>>>>

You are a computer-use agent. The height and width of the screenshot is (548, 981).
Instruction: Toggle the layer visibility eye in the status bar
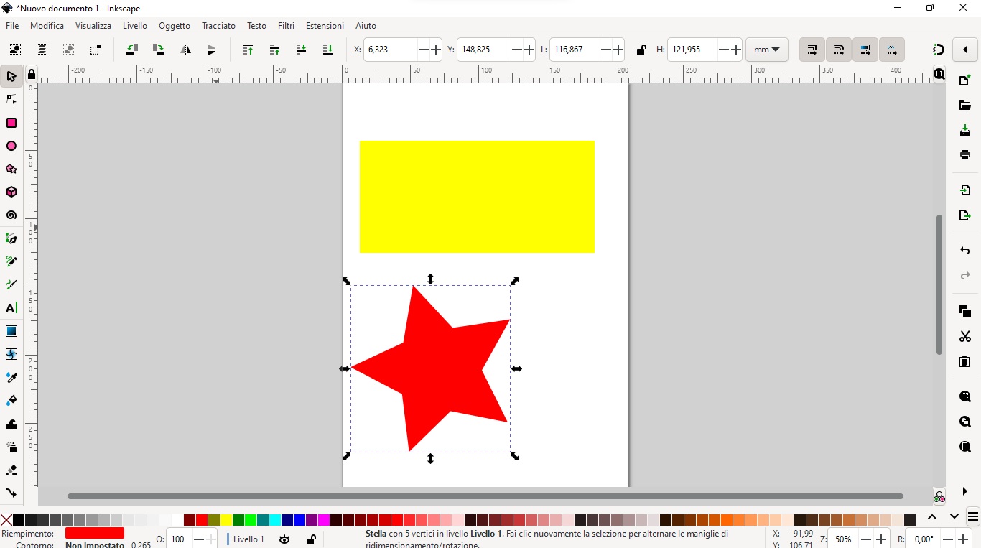pos(284,539)
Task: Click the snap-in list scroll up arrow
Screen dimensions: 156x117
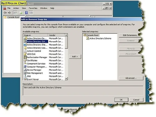Action: point(66,35)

<<<<

| GIVEN EXERCISE |
Pull out every line of the records above that contains the string "Instruction", matching case exactly.

| SOLVED EXERCISE |
Instruction: Toggle the layer visibility eye in the status bar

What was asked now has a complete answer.